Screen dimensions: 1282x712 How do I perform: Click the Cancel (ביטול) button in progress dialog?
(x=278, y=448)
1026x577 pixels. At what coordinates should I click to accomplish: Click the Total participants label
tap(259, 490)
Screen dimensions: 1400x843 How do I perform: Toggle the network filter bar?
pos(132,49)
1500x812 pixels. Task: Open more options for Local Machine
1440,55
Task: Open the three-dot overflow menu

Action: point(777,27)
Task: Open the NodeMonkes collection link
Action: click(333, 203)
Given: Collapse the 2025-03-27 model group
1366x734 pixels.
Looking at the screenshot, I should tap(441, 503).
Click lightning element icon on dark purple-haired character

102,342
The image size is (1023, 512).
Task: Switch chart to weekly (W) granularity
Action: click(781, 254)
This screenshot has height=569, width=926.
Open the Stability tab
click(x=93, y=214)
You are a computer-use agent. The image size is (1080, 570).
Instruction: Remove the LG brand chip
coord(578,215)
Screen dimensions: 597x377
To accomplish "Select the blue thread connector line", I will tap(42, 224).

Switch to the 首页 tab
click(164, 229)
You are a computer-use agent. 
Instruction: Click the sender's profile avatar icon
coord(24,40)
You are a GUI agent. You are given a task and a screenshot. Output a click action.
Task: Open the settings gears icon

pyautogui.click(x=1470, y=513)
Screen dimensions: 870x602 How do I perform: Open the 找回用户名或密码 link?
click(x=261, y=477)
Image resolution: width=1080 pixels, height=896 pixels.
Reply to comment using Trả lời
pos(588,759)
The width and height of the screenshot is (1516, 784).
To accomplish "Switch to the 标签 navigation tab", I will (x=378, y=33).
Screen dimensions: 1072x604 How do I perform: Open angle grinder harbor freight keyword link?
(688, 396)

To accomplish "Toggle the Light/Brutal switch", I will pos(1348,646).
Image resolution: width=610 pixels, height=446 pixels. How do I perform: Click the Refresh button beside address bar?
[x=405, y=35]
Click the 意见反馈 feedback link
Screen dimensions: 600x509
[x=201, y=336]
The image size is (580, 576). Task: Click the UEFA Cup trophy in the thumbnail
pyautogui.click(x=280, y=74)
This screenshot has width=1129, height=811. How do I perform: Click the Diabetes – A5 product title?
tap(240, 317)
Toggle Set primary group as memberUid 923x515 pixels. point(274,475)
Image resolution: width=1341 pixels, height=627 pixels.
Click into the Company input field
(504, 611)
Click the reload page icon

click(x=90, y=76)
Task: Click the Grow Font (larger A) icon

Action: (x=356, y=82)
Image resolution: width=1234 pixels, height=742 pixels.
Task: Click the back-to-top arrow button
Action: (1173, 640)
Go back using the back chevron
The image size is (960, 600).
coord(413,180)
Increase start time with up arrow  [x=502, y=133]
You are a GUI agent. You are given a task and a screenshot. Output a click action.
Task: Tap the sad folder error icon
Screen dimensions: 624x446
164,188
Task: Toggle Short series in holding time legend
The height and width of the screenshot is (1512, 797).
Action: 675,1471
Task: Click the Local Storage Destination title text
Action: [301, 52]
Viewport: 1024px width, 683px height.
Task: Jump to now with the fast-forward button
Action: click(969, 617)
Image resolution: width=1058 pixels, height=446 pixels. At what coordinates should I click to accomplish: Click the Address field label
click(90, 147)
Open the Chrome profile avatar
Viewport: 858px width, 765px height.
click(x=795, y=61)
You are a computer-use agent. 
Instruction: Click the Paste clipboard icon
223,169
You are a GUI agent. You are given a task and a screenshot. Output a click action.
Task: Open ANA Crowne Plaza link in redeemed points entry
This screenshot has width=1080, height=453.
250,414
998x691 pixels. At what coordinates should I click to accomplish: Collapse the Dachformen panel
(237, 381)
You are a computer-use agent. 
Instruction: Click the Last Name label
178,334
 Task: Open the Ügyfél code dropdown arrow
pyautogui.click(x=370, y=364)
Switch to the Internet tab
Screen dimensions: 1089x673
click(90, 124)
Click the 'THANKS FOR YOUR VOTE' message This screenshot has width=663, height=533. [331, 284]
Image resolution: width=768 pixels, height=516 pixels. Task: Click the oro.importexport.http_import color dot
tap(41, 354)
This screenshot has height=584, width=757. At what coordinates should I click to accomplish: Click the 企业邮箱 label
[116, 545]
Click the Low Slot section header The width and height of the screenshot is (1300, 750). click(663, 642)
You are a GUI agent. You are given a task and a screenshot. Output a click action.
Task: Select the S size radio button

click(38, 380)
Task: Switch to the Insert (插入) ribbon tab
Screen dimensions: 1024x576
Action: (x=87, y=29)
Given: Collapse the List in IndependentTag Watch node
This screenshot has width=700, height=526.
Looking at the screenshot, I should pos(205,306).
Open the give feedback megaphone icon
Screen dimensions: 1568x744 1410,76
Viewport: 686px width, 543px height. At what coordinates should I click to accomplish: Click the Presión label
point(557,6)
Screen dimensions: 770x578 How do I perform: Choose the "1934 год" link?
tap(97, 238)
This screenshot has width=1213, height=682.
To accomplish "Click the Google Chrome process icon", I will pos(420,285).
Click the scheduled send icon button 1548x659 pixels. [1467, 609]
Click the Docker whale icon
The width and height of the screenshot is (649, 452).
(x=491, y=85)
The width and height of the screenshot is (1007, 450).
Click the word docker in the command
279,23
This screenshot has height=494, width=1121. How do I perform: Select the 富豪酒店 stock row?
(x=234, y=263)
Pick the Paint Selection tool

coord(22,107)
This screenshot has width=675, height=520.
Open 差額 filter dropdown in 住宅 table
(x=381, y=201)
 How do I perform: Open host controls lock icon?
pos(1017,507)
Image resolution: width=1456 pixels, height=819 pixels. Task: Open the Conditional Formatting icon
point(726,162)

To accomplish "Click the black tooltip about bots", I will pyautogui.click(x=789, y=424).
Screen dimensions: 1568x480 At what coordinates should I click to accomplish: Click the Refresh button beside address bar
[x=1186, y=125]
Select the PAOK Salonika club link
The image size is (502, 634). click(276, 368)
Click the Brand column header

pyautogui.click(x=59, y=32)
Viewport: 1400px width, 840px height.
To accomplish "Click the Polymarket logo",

- - - - -

Exercise prompt: Copy out the material above in its entirety. Every detail must match.

Expected output:
Screen dimensions: 1282x712 How do I perform: Click the Cancel (ביטול) button in progress dialog?
(x=278, y=448)
1026x577 pixels. At what coordinates should I click to accomplish: Click the Total participants label
tap(259, 490)
Screen dimensions: 1400x843 How do I perform: Toggle the network filter bar?
pos(132,49)
1500x812 pixels. Task: Open more options for Local Machine
1440,55
Task: Open the three-dot overflow menu

Action: point(777,27)
Task: Open the NodeMonkes collection link
Action: click(333, 203)
Given: Collapse the 2025-03-27 model group
1366x734 pixels.
Looking at the screenshot, I should tap(441, 503).
Click lightning element icon on dark purple-haired character

102,342
The image size is (1023, 512).
Task: Switch chart to weekly (W) granularity
Action: click(781, 254)
This screenshot has height=569, width=926.
Open the Stability tab
click(x=93, y=214)
You are a computer-use agent. The image size is (1080, 570).
Instruction: Remove the LG brand chip
coord(578,215)
Screen dimensions: 597x377
To accomplish "Select the blue thread connector line", I will tap(42, 224).

Switch to the 首页 tab
click(164, 229)
You are a computer-use agent. 
Instruction: Click the sender's profile avatar icon
coord(24,40)
You are a GUI agent. You are given a task and a screenshot. Output a click action.
Task: Open the settings gears icon

pyautogui.click(x=1470, y=513)
Screen dimensions: 870x602 How do I perform: Open the 找回用户名或密码 link?
click(x=261, y=477)
Image resolution: width=1080 pixels, height=896 pixels.
Reply to comment using Trả lời
pos(588,759)
The width and height of the screenshot is (1516, 784).
To accomplish "Switch to the 标签 navigation tab", I will (x=378, y=33).
Screen dimensions: 1072x604 How do I perform: Open angle grinder harbor freight keyword link?
(688, 396)

To accomplish "Toggle the Light/Brutal switch", I will pos(1348,646).
Image resolution: width=610 pixels, height=446 pixels. How do I perform: Click the Refresh button beside address bar?
[x=405, y=35]
Click the 意见反馈 feedback link
Screen dimensions: 600x509
[x=201, y=336]
The image size is (580, 576). Task: Click the UEFA Cup trophy in the thumbnail
pyautogui.click(x=280, y=74)
This screenshot has width=1129, height=811. How do I perform: Click the Diabetes – A5 product title?
tap(240, 317)
Toggle Set primary group as memberUid 923x515 pixels. point(274,475)
Image resolution: width=1341 pixels, height=627 pixels.
Click into the Company input field
(504, 611)
Click the reload page icon

click(x=90, y=76)
Task: Click the Grow Font (larger A) icon

Action: (x=356, y=82)
Image resolution: width=1234 pixels, height=742 pixels.
Task: Click the back-to-top arrow button
Action: (1173, 640)
Go back using the back chevron
The image size is (960, 600).
coord(413,180)
Increase start time with up arrow  [x=502, y=133]
You are a GUI agent. You are given a task and a screenshot. Output a click action.
Task: Tap the sad folder error icon
Screen dimensions: 624x446
164,188
Task: Toggle Short series in holding time legend
The height and width of the screenshot is (1512, 797).
Action: 675,1471
Task: Click the Local Storage Destination title text
Action: [301, 52]
Viewport: 1024px width, 683px height.
Task: Jump to now with the fast-forward button
Action: click(969, 617)
Image resolution: width=1058 pixels, height=446 pixels. At what coordinates should I click to accomplish: Click the Address field label
click(90, 147)
Open the Chrome profile avatar
Viewport: 858px width, 765px height.
click(x=795, y=61)
You are a computer-use agent. 
Instruction: Click the Paste clipboard icon
223,169
You are a GUI agent. You are given a task and a screenshot. Output a click action.
Task: Open ANA Crowne Plaza link in redeemed points entry
This screenshot has width=1080, height=453.
250,414
998x691 pixels. At what coordinates should I click to accomplish: Collapse the Dachformen panel
(237, 381)
You are a computer-use agent. 
Instruction: Click the Last Name label
178,334
 Task: Open the Ügyfél code dropdown arrow
pyautogui.click(x=370, y=364)
Switch to the Internet tab
Screen dimensions: 1089x673
click(90, 124)
Click the 'THANKS FOR YOUR VOTE' message This screenshot has width=663, height=533. [331, 284]
Image resolution: width=768 pixels, height=516 pixels. Task: Click the oro.importexport.http_import color dot
tap(41, 354)
This screenshot has height=584, width=757. At what coordinates should I click to accomplish: Click the 企业邮箱 label
[116, 545]
Click the Low Slot section header The width and height of the screenshot is (1300, 750). click(663, 642)
You are a GUI agent. You are given a task and a screenshot. Output a click action.
Task: Select the S size radio button

click(38, 380)
Task: Switch to the Insert (插入) ribbon tab
Screen dimensions: 1024x576
Action: (x=87, y=29)
Given: Collapse the List in IndependentTag Watch node
This screenshot has width=700, height=526.
Looking at the screenshot, I should pos(205,306).
Open the give feedback megaphone icon
Screen dimensions: 1568x744 1410,76
Viewport: 686px width, 543px height. At what coordinates should I click to accomplish: Click the Presión label
point(557,6)
Screen dimensions: 770x578 How do I perform: Choose the "1934 год" link?
tap(97, 238)
This screenshot has width=1213, height=682.
To accomplish "Click the Google Chrome process icon", I will pos(420,285).
Click the scheduled send icon button 1548x659 pixels. [1467, 609]
Click the Docker whale icon
The width and height of the screenshot is (649, 452).
(x=491, y=85)
The width and height of the screenshot is (1007, 450).
Click the word docker in the command
279,23
This screenshot has height=494, width=1121. How do I perform: Select the 富豪酒店 stock row?
(x=234, y=263)
Pick the Paint Selection tool

coord(22,107)
This screenshot has width=675, height=520.
Open 差額 filter dropdown in 住宅 table
(x=381, y=201)
 How do I perform: Open host controls lock icon?
pos(1017,507)
Image resolution: width=1456 pixels, height=819 pixels. Task: Open the Conditional Formatting icon
point(726,162)

To accomplish "Click the black tooltip about bots", I will pyautogui.click(x=789, y=424).
Screen dimensions: 1568x480 At what coordinates should I click to accomplish: Click the Refresh button beside address bar
[x=1186, y=125]
Select the PAOK Salonika club link
The image size is (502, 634). click(276, 368)
Click the Brand column header

pyautogui.click(x=59, y=32)
Viewport: 1400px width, 840px height.
To accomplish "Click the Polymarket logo",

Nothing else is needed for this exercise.